2014年10月30日(木) 15:20 〜 15:56 第8会場 (2Fロビー)

座長: 内田直里(土谷総合病院 心臓血管外科)

15:20 〜 15:56

[P-13-5] 緊急TEVAR術後の遅延性対麻痺に対しCSFDが著効した一例

土屋博司1, 遠藤英仁1, 西野純史1, 稲葉雄亮1, 野間美緒1, 窪田博1, 竹谷剛2 (1.杏林大学心臓血管外科, 2.三井記念病院)

キーワード:tuchiya, tuchiya

【はじめに】TEVARの重篤な合併症として脊髄虚血があり,術後患者のQOLを著しく低下させる。術後数時間から数日に発生する脊髄虚血は遅延性対麻痺と呼ばれ,危険因子は肥満,術中貧血,血栓症,長いセグメント,腹部大動脈瘤術後が報告されている。脊髄虚血の予防策としてCSFD(Cerebrospinal fluid drainage)を術前より挿入する場合もあるが,緊急症例ではCSFDを行えないことが多い。今回我々は緊急TEVAR術後に遅延性対麻痺を合併後,CSFDが著効した症例を経験したため報告する。【症例】78歳の男性。前胸部違和感を主訴に緊急搬送された。
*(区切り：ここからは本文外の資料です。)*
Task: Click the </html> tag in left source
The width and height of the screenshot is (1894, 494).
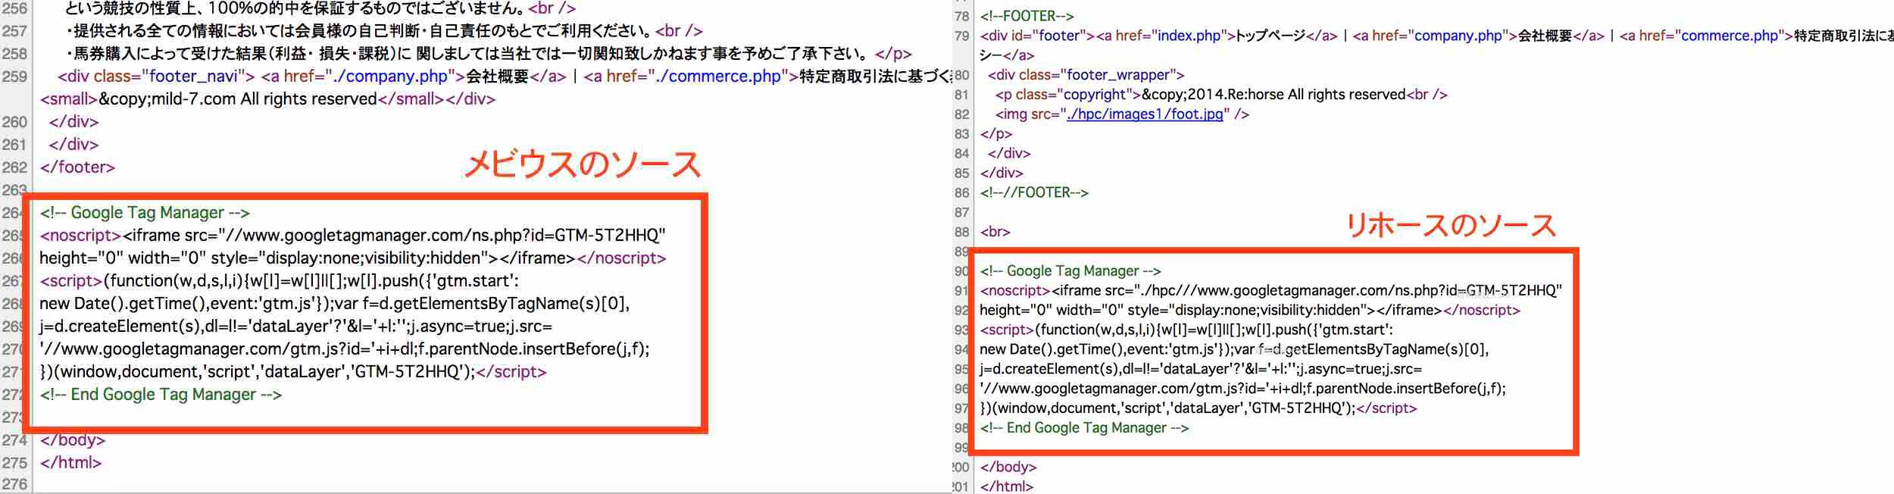Action: pos(70,463)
胸部造影CTで左血胸および縦隔血腫を伴う急性大動脈解離(Stanford type B)破裂と診断し緊急TEVARの方針となった。【手術】全身麻酔下にて手術開始した。Deviceは34mm径20cm長のGore TAG(Gore社製)を採用。留置部位は左総頸動脈分岐部末梢からTh9まで1本使用した。左鎖骨下動脈はCoil塞栓を行い,確認造影でendoleak認めず手術を終了した。【経過】術後18時間後より脊髄レベル(Th6-7)以下の異常感覚,痛覚低下,左下肢運動低下が出現し,神経学上脊髄腹側部障害による前脊髄動脈閉塞症候群が最も疑われた。術後20時間後にL4-L5よりCSFDを施行し,ナロキソン1mg/日を1週間,アリプロスト10μg/日を2週間,ソル・メドロール1000mg/日を3日間の投与を開始した。術後38時間後にはほぼ左下肢の筋力低下,異常感覚,痛覚低下は消失し,術後経過良好で第21病日で独歩退院となった。【まとめ】今回我々は緊急TEVAR術後に生じた遅延性対麻痺に対し,迅速なCSFDを行い独歩退院に至った症例を経験したため,文献的考察を加え報告する。